### Given exercise
Format each line of the listing below as a string in one JSON array, skipping blank lines.

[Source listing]
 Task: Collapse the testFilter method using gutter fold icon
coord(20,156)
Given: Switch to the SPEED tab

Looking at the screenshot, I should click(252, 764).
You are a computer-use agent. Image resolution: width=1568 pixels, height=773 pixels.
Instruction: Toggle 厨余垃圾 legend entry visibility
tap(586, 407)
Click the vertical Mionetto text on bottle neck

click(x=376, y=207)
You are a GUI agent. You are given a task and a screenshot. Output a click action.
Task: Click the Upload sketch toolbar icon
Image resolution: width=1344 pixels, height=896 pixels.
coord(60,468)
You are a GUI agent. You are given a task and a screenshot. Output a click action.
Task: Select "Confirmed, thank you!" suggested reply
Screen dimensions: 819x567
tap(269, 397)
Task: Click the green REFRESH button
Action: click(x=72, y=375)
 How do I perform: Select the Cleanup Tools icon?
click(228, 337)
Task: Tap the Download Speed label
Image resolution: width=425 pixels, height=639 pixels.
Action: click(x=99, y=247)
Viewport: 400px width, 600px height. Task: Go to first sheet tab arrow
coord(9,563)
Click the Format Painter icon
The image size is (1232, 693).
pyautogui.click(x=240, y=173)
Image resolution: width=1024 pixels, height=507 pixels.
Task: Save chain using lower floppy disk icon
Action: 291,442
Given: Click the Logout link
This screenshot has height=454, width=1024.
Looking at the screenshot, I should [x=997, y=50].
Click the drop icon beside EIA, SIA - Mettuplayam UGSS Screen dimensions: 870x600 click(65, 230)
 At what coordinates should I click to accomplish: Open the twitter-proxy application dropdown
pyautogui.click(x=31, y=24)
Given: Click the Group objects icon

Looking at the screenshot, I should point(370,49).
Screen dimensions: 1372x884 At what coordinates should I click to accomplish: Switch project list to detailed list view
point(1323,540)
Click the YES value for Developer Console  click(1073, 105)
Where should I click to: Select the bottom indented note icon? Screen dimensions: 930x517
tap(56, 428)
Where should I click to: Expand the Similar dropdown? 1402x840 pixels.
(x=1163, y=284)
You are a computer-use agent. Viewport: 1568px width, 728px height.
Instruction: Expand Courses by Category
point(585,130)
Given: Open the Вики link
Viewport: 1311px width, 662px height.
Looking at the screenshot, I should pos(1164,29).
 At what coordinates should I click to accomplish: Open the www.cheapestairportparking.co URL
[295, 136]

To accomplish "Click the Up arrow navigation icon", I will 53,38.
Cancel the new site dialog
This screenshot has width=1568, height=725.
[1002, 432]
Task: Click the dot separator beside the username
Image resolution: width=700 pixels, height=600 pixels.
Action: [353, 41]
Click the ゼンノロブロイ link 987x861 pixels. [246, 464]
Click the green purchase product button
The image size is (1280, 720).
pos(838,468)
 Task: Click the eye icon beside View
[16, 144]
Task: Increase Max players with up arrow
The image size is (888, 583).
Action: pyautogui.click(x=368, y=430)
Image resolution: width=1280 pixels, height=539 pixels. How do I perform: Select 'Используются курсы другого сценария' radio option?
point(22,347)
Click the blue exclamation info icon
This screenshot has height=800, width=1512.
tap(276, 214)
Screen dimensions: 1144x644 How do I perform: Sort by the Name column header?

### Task answer
[
  " Task: Collapse the testFilter method using gutter fold icon",
  "coord(20,156)",
  "Given: Switch to the SPEED tab",
  "Looking at the screenshot, I should click(252, 764).",
  "You are a computer-use agent. Image resolution: width=1568 pixels, height=773 pixels.",
  "Instruction: Toggle 厨余垃圾 legend entry visibility",
  "tap(586, 407)",
  "Click the vertical Mionetto text on bottle neck",
  "click(x=376, y=207)",
  "You are a GUI agent. You are given a task and a screenshot. Output a click action.",
  "Task: Click the Upload sketch toolbar icon",
  "Image resolution: width=1344 pixels, height=896 pixels.",
  "coord(60,468)",
  "You are a GUI agent. You are given a task and a screenshot. Output a click action.",
  "Task: Select \"Confirmed, thank you!\" suggested reply",
  "Screen dimensions: 819x567",
  "tap(269, 397)",
  "Task: Click the green REFRESH button",
  "Action: click(x=72, y=375)",
  " How do I perform: Select the Cleanup Tools icon?",
  "click(228, 337)",
  "Task: Tap the Download Speed label",
  "Image resolution: width=425 pixels, height=639 pixels.",
  "Action: click(x=99, y=247)",
  "Viewport: 400px width, 600px height. Task: Go to first sheet tab arrow",
  "coord(9,563)",
  "Click the Format Painter icon",
  "The image size is (1232, 693).",
  "pyautogui.click(x=240, y=173)",
  "Image resolution: width=1024 pixels, height=507 pixels.",
  "Task: Save chain using lower floppy disk icon",
  "Action: 291,442",
  "Given: Click the Logout link",
  "This screenshot has height=454, width=1024.",
  "Looking at the screenshot, I should [x=997, y=50].",
  "Click the drop icon beside EIA, SIA - Mettuplayam UGSS Screen dimensions: 870x600 click(65, 230)",
  " At what coordinates should I click to accomplish: Open the twitter-proxy application dropdown",
  "pyautogui.click(x=31, y=24)",
  "Given: Click the Group objects icon",
  "Looking at the screenshot, I should point(370,49).",
  "Screen dimensions: 1372x884 At what coordinates should I click to accomplish: Switch project list to detailed list view",
  "point(1323,540)",
  "Click the YES value for Developer Console  click(1073, 105)",
  "Where should I click to: Select the bottom indented note icon? Screen dimensions: 930x517",
  "tap(56, 428)",
  "Where should I click to: Expand the Similar dropdown? 1402x840 pixels.",
  "(x=1163, y=284)",
  "You are a computer-use agent. Viewport: 1568px width, 728px height.",
  "Instruction: Expand Courses by Category",
  "point(585,130)",
  "Given: Open the Вики link",
  "Viewport: 1311px width, 662px height.",
  "Looking at the screenshot, I should pos(1164,29).",
  " At what coordinates should I click to accomplish: Open the www.cheapestairportparking.co URL",
  "[295, 136]",
  "To accomplish \"Click the Up arrow navigation icon\", I will 53,38.",
  "Cancel the new site dialog",
  "This screenshot has width=1568, height=725.",
  "[1002, 432]",
  "Task: Click the dot separator beside the username",
  "Image resolution: width=700 pixels, height=600 pixels.",
  "Action: [353, 41]",
  "Click the ゼンノロブロイ link 987x861 pixels. [246, 464]",
  "Click the green purchase product button",
  "The image size is (1280, 720).",
  "pos(838,468)",
  " Task: Click the eye icon beside View",
  "[16, 144]",
  "Task: Increase Max players with up arrow",
  "The image size is (888, 583).",
  "Action: pyautogui.click(x=368, y=430)",
  "Image resolution: width=1280 pixels, height=539 pixels. How do I perform: Select 'Используются курсы другого сценария' radio option?",
  "point(22,347)",
  "Click the blue exclamation info icon",
  "This screenshot has height=800, width=1512.",
  "tap(276, 214)",
  "Screen dimensions: 1144x644 How do I perform: Sort by the Name column header?"
]